YOUR OBJECTIVE: The expected output is every entry, copied exactly.

Records from a dataset:
******************************

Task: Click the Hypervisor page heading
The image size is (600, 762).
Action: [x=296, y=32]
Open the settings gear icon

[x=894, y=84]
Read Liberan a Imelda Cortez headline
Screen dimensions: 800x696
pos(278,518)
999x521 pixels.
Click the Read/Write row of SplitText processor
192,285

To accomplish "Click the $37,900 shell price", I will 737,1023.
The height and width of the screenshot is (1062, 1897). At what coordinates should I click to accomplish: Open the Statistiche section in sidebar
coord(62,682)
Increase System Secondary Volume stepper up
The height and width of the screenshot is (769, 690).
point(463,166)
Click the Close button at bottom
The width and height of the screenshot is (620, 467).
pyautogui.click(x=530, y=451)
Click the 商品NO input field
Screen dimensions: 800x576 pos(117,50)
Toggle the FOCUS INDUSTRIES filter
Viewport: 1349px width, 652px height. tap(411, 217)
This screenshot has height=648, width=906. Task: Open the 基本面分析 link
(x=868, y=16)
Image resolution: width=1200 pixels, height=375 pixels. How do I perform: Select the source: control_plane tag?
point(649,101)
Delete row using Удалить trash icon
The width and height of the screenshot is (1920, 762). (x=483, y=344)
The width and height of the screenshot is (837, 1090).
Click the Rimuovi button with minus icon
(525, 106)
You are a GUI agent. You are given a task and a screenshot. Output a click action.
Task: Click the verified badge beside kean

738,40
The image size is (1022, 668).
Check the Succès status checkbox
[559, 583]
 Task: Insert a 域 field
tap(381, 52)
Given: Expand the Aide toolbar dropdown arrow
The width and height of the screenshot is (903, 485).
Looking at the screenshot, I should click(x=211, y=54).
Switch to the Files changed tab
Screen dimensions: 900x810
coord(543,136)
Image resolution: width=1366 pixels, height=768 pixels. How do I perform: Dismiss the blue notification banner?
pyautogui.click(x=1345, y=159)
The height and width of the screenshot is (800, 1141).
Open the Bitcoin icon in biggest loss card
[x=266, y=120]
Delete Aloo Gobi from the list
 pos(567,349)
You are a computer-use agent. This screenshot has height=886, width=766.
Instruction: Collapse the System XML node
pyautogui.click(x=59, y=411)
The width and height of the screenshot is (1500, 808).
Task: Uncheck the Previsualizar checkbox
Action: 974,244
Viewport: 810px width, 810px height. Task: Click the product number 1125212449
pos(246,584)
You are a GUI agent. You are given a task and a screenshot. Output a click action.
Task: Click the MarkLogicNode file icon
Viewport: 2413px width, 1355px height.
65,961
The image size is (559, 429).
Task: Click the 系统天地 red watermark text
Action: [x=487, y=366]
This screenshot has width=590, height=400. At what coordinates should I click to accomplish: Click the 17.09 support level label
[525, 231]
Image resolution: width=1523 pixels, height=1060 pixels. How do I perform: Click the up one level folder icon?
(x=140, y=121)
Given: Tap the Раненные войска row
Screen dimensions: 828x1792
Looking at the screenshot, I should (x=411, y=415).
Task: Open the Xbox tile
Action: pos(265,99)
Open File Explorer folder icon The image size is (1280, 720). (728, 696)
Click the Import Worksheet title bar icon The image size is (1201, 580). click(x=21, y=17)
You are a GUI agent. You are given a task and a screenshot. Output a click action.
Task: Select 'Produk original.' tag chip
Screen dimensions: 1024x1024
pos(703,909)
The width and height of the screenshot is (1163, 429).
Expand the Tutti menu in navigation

******************************

FINISHED EXERCISE:
Task: Click the Hypervisor page heading
The image size is (600, 762).
Action: [x=296, y=32]
Open the settings gear icon

[x=894, y=84]
Read Liberan a Imelda Cortez headline
Screen dimensions: 800x696
pos(278,518)
999x521 pixels.
Click the Read/Write row of SplitText processor
192,285

To accomplish "Click the $37,900 shell price", I will 737,1023.
The height and width of the screenshot is (1062, 1897). At what coordinates should I click to accomplish: Open the Statistiche section in sidebar
coord(62,682)
Increase System Secondary Volume stepper up
The height and width of the screenshot is (769, 690).
point(463,166)
Click the Close button at bottom
The width and height of the screenshot is (620, 467).
pyautogui.click(x=530, y=451)
Click the 商品NO input field
Screen dimensions: 800x576 pos(117,50)
Toggle the FOCUS INDUSTRIES filter
Viewport: 1349px width, 652px height. tap(411, 217)
This screenshot has height=648, width=906. Task: Open the 基本面分析 link
(x=868, y=16)
Image resolution: width=1200 pixels, height=375 pixels. How do I perform: Select the source: control_plane tag?
point(649,101)
Delete row using Удалить trash icon
The width and height of the screenshot is (1920, 762). (x=483, y=344)
The width and height of the screenshot is (837, 1090).
Click the Rimuovi button with minus icon
(525, 106)
You are a GUI agent. You are given a task and a screenshot. Output a click action.
Task: Click the verified badge beside kean

738,40
The image size is (1022, 668).
Check the Succès status checkbox
[559, 583]
 Task: Insert a 域 field
tap(381, 52)
Given: Expand the Aide toolbar dropdown arrow
The width and height of the screenshot is (903, 485).
Looking at the screenshot, I should click(x=211, y=54).
Switch to the Files changed tab
Screen dimensions: 900x810
coord(543,136)
Image resolution: width=1366 pixels, height=768 pixels. How do I perform: Dismiss the blue notification banner?
pyautogui.click(x=1345, y=159)
The height and width of the screenshot is (800, 1141).
Open the Bitcoin icon in biggest loss card
[x=266, y=120]
Delete Aloo Gobi from the list
 pos(567,349)
You are a computer-use agent. This screenshot has height=886, width=766.
Instruction: Collapse the System XML node
pyautogui.click(x=59, y=411)
The width and height of the screenshot is (1500, 808).
Task: Uncheck the Previsualizar checkbox
Action: 974,244
Viewport: 810px width, 810px height. Task: Click the product number 1125212449
pos(246,584)
You are a GUI agent. You are given a task and a screenshot. Output a click action.
Task: Click the MarkLogicNode file icon
Viewport: 2413px width, 1355px height.
65,961
The image size is (559, 429).
Task: Click the 系统天地 red watermark text
Action: [x=487, y=366]
This screenshot has width=590, height=400. At what coordinates should I click to accomplish: Click the 17.09 support level label
[525, 231]
Image resolution: width=1523 pixels, height=1060 pixels. How do I perform: Click the up one level folder icon?
(x=140, y=121)
Given: Tap the Раненные войска row
Screen dimensions: 828x1792
Looking at the screenshot, I should (x=411, y=415).
Task: Open the Xbox tile
Action: pos(265,99)
Open File Explorer folder icon The image size is (1280, 720). (728, 696)
Click the Import Worksheet title bar icon The image size is (1201, 580). click(x=21, y=17)
You are a GUI agent. You are given a task and a screenshot. Output a click action.
Task: Select 'Produk original.' tag chip
Screen dimensions: 1024x1024
pos(703,909)
The width and height of the screenshot is (1163, 429).
Expand the Tutti menu in navigation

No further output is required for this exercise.